Stored items:

=====

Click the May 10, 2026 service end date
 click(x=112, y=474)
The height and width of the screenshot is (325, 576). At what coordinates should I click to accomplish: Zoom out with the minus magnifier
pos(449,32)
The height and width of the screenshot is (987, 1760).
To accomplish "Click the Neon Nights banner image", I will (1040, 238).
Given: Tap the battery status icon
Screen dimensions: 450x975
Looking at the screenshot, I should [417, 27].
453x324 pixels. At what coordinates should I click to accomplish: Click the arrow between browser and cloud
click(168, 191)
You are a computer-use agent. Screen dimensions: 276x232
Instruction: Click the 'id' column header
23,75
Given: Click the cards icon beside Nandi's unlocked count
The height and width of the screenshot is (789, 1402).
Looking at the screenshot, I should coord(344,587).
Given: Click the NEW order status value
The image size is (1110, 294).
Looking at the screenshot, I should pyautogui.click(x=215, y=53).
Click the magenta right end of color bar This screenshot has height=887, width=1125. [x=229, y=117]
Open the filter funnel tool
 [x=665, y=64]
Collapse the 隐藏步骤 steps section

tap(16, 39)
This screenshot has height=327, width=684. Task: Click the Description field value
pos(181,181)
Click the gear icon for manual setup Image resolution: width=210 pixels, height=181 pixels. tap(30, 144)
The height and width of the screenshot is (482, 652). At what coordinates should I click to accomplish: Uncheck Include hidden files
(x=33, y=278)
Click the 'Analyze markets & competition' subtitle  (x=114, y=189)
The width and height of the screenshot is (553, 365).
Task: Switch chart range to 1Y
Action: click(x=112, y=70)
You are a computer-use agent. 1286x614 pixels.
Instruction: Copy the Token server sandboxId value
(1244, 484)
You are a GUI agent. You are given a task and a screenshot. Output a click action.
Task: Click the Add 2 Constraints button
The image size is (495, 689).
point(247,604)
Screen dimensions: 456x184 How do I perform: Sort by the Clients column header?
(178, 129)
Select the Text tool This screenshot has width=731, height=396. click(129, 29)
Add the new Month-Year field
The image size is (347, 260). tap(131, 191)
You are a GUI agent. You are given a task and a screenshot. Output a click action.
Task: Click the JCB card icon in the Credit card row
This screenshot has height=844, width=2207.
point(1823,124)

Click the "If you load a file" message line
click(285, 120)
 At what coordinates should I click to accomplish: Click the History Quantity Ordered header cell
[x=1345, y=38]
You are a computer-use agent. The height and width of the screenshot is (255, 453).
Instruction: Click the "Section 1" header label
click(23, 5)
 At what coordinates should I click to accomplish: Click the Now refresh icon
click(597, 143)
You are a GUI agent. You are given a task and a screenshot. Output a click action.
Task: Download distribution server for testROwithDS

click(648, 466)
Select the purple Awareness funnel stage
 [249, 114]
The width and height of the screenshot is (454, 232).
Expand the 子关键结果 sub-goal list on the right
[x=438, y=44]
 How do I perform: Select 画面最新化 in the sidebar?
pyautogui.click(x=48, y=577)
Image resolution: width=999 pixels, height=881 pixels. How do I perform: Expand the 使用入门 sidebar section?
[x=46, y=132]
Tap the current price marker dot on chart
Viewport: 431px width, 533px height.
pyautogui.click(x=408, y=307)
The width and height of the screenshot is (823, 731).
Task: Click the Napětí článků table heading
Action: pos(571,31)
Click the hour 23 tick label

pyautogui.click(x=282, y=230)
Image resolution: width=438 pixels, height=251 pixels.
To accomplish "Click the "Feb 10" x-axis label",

=====

What this task involves: Each record is to be retyped exactly as it appears.

Exercise result:
Click the May 10, 2026 service end date
 click(x=112, y=474)
The height and width of the screenshot is (325, 576). At what coordinates should I click to accomplish: Zoom out with the minus magnifier
pos(449,32)
The height and width of the screenshot is (987, 1760).
To accomplish "Click the Neon Nights banner image", I will (1040, 238).
Given: Tap the battery status icon
Screen dimensions: 450x975
Looking at the screenshot, I should [417, 27].
453x324 pixels. At what coordinates should I click to accomplish: Click the arrow between browser and cloud
click(168, 191)
You are a computer-use agent. Screen dimensions: 276x232
Instruction: Click the 'id' column header
23,75
Given: Click the cards icon beside Nandi's unlocked count
The height and width of the screenshot is (789, 1402).
Looking at the screenshot, I should coord(344,587).
Given: Click the NEW order status value
The image size is (1110, 294).
Looking at the screenshot, I should pyautogui.click(x=215, y=53).
Click the magenta right end of color bar This screenshot has height=887, width=1125. [x=229, y=117]
Open the filter funnel tool
 [x=665, y=64]
Collapse the 隐藏步骤 steps section

tap(16, 39)
This screenshot has height=327, width=684. Task: Click the Description field value
pos(181,181)
Click the gear icon for manual setup Image resolution: width=210 pixels, height=181 pixels. tap(30, 144)
The height and width of the screenshot is (482, 652). At what coordinates should I click to accomplish: Uncheck Include hidden files
(x=33, y=278)
Click the 'Analyze markets & competition' subtitle  (x=114, y=189)
The width and height of the screenshot is (553, 365).
Task: Switch chart range to 1Y
Action: click(x=112, y=70)
You are a computer-use agent. 1286x614 pixels.
Instruction: Copy the Token server sandboxId value
(1244, 484)
You are a GUI agent. You are given a task and a screenshot. Output a click action.
Task: Click the Add 2 Constraints button
The image size is (495, 689).
point(247,604)
Screen dimensions: 456x184 How do I perform: Sort by the Clients column header?
(178, 129)
Select the Text tool This screenshot has width=731, height=396. click(129, 29)
Add the new Month-Year field
The image size is (347, 260). tap(131, 191)
You are a GUI agent. You are given a task and a screenshot. Output a click action.
Task: Click the JCB card icon in the Credit card row
This screenshot has height=844, width=2207.
point(1823,124)

Click the "If you load a file" message line
click(285, 120)
 At what coordinates should I click to accomplish: Click the History Quantity Ordered header cell
[x=1345, y=38]
You are a computer-use agent. The height and width of the screenshot is (255, 453).
Instruction: Click the "Section 1" header label
click(23, 5)
 At what coordinates should I click to accomplish: Click the Now refresh icon
click(597, 143)
You are a GUI agent. You are given a task and a screenshot. Output a click action.
Task: Download distribution server for testROwithDS

click(648, 466)
Select the purple Awareness funnel stage
 [249, 114]
The width and height of the screenshot is (454, 232).
Expand the 子关键结果 sub-goal list on the right
[x=438, y=44]
 How do I perform: Select 画面最新化 in the sidebar?
pyautogui.click(x=48, y=577)
Image resolution: width=999 pixels, height=881 pixels. How do I perform: Expand the 使用入门 sidebar section?
[x=46, y=132]
Tap the current price marker dot on chart
Viewport: 431px width, 533px height.
pyautogui.click(x=408, y=307)
The width and height of the screenshot is (823, 731).
Task: Click the Napětí článků table heading
Action: pos(571,31)
Click the hour 23 tick label

pyautogui.click(x=282, y=230)
Image resolution: width=438 pixels, height=251 pixels.
To accomplish "Click the "Feb 10" x-axis label",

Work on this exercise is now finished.